Top of SUPPLIED MATERIAL

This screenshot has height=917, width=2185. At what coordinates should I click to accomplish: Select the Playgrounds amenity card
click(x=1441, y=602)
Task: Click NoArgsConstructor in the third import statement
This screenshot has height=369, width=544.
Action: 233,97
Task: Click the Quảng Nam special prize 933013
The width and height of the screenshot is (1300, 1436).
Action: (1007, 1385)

Bottom of SUPPLIED MATERIAL
Top of SUPPLIED MATERIAL

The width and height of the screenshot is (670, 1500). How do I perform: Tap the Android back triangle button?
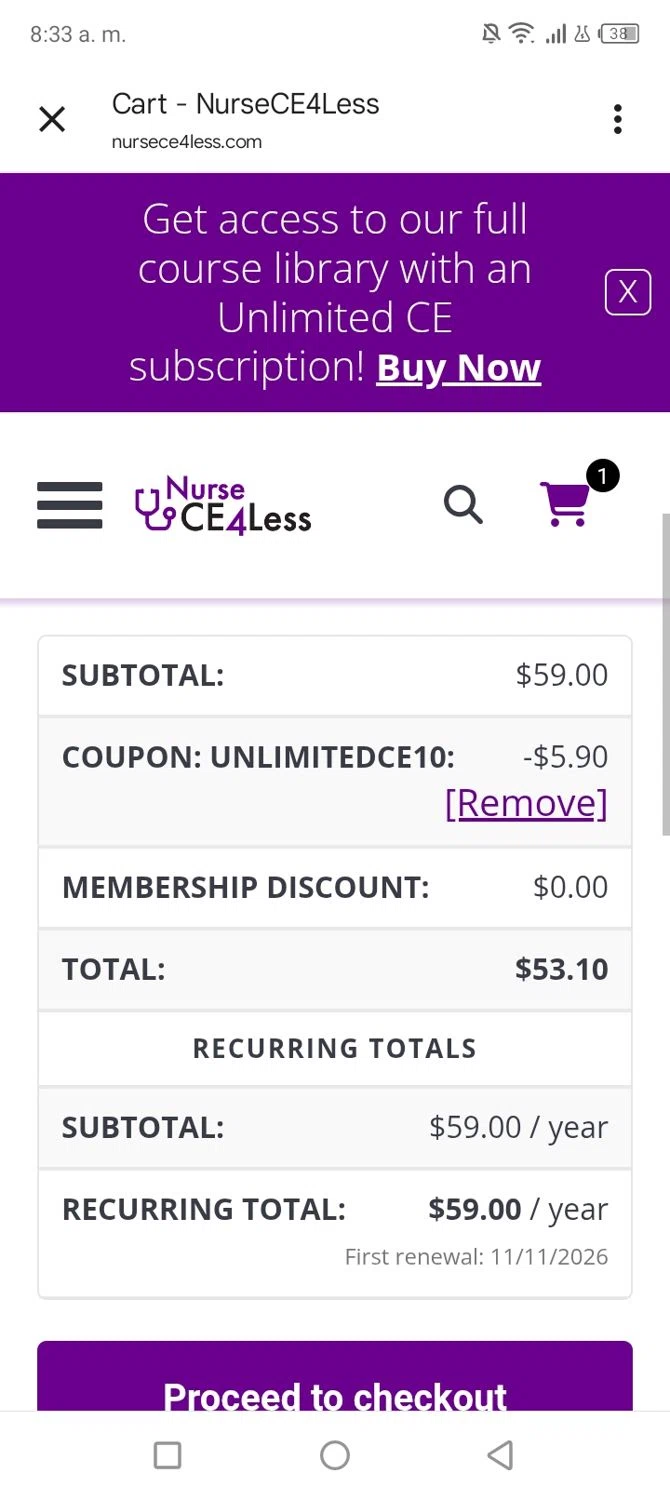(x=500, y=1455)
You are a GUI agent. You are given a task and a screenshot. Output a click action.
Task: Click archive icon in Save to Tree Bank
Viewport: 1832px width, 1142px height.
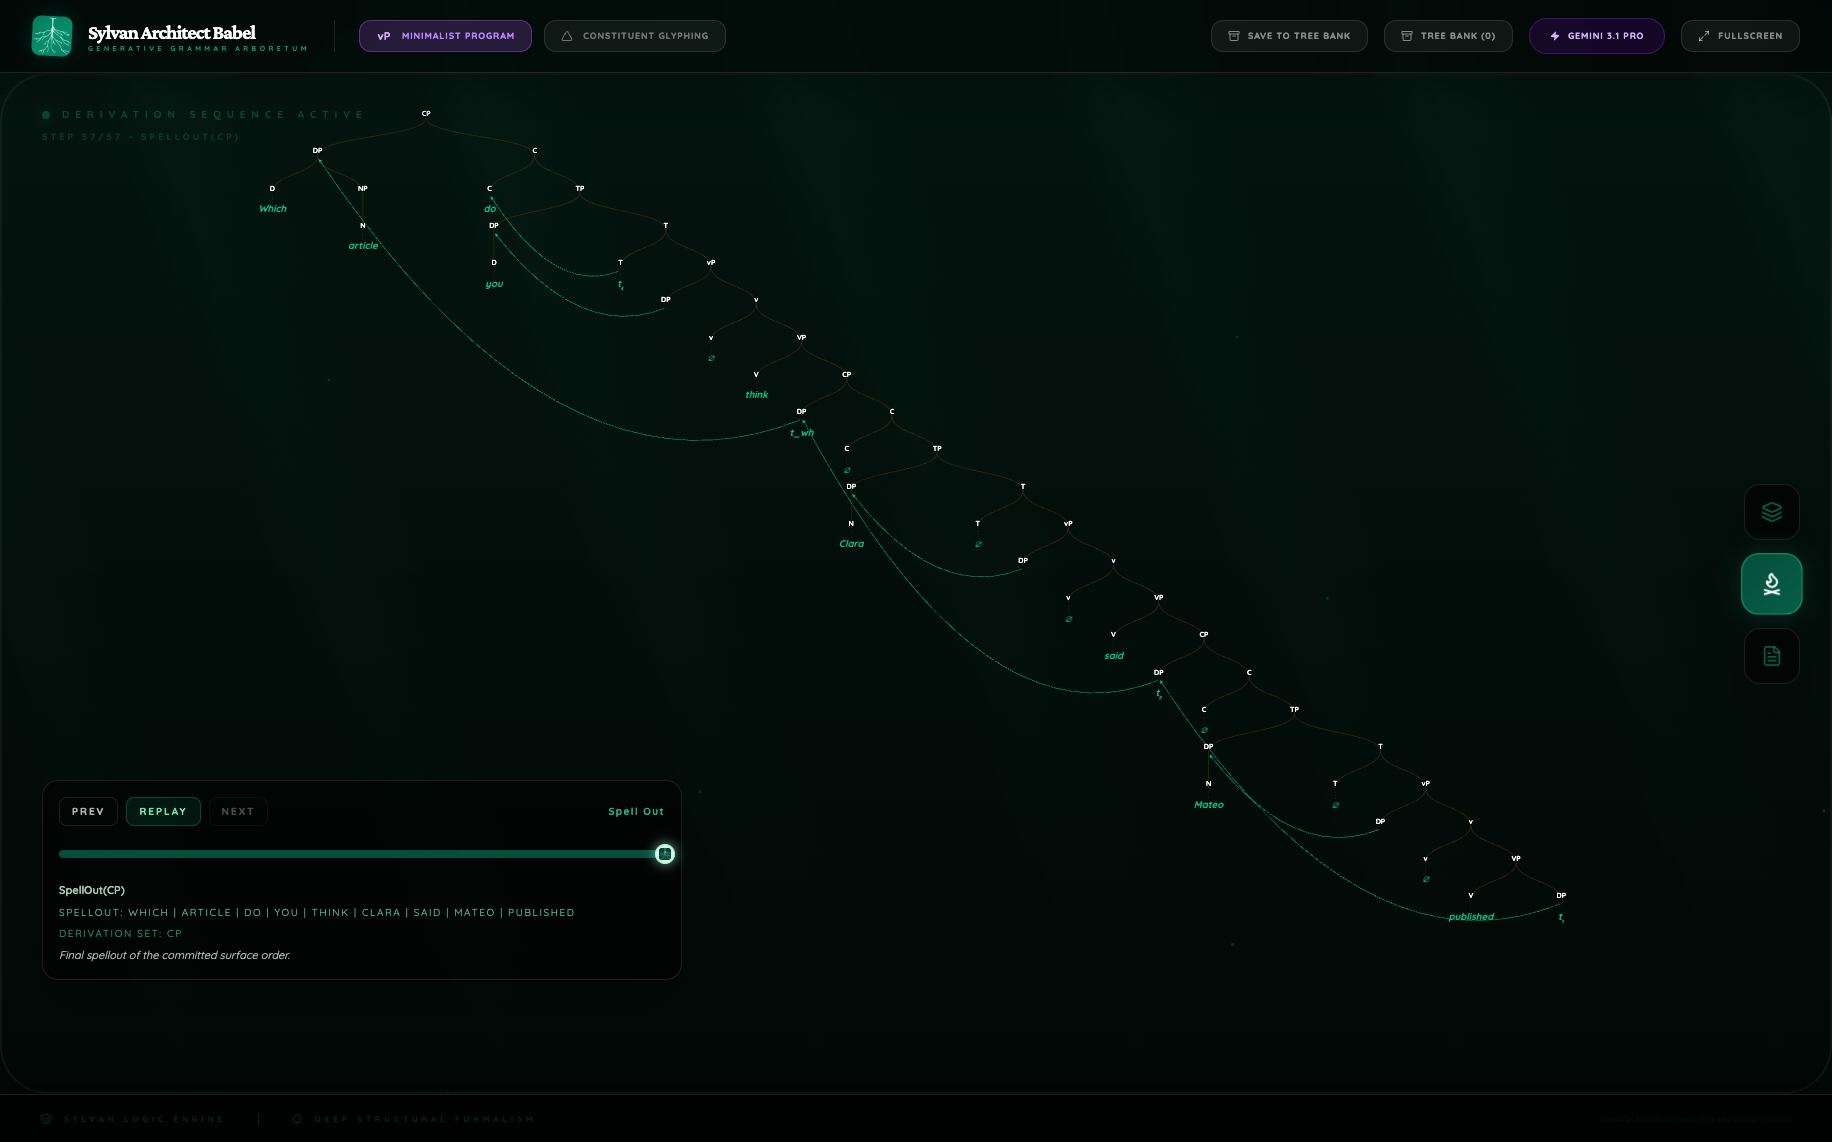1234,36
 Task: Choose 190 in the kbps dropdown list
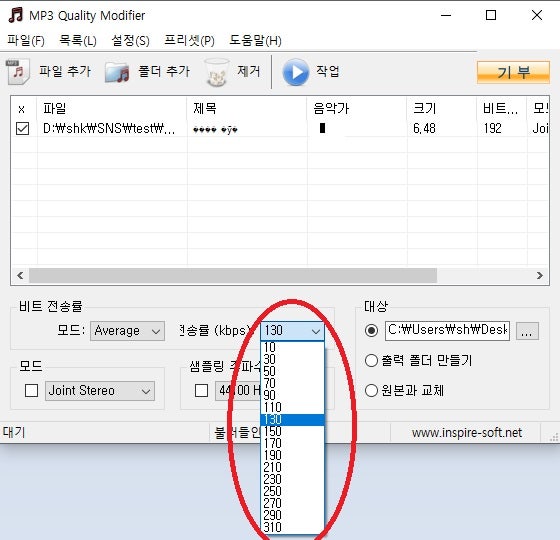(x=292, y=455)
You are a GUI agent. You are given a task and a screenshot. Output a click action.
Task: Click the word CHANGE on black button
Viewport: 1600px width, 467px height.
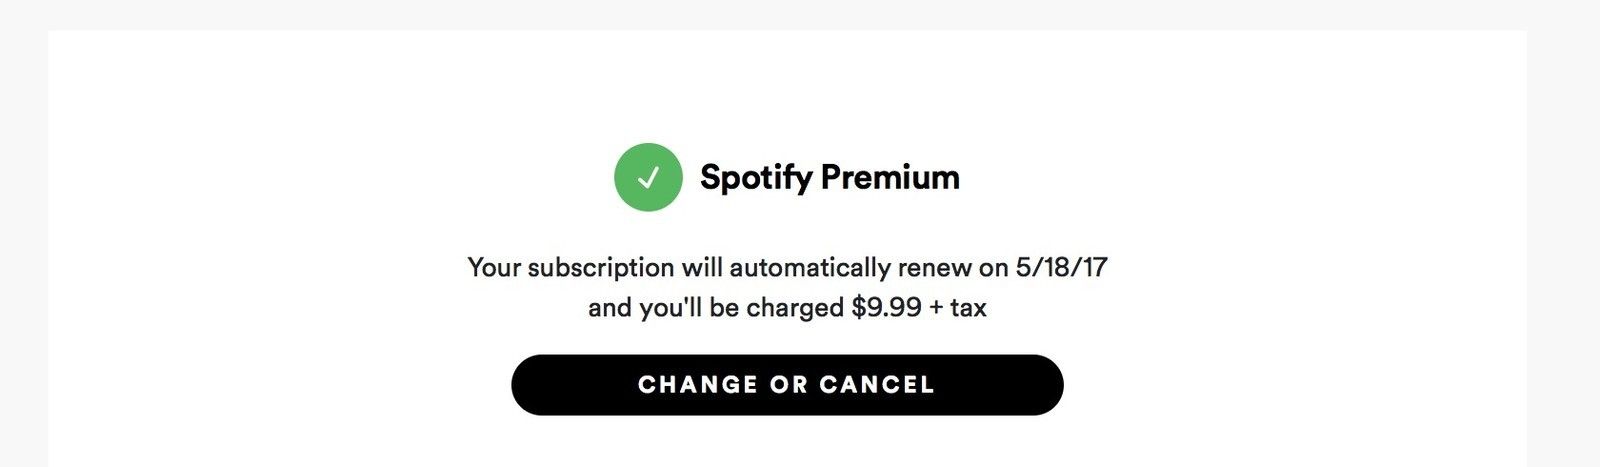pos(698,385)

Bottom of SUPPLIED MATERIAL

## PROMPT
Your answer should be the exact lines above from the one containing "Task: Click archive icon in Save to Tree Bank" through the one containing "Task: Click the word CHANGE on black button", with both end lines kept and the pictures removed, please.

## REPLY
Task: Click archive icon in Save to Tree Bank
Viewport: 1832px width, 1142px height.
1234,36
 Task: Choose 190 in the kbps dropdown list
(x=292, y=455)
You are a GUI agent. You are given a task and a screenshot. Output a click action.
Task: Click the word CHANGE on black button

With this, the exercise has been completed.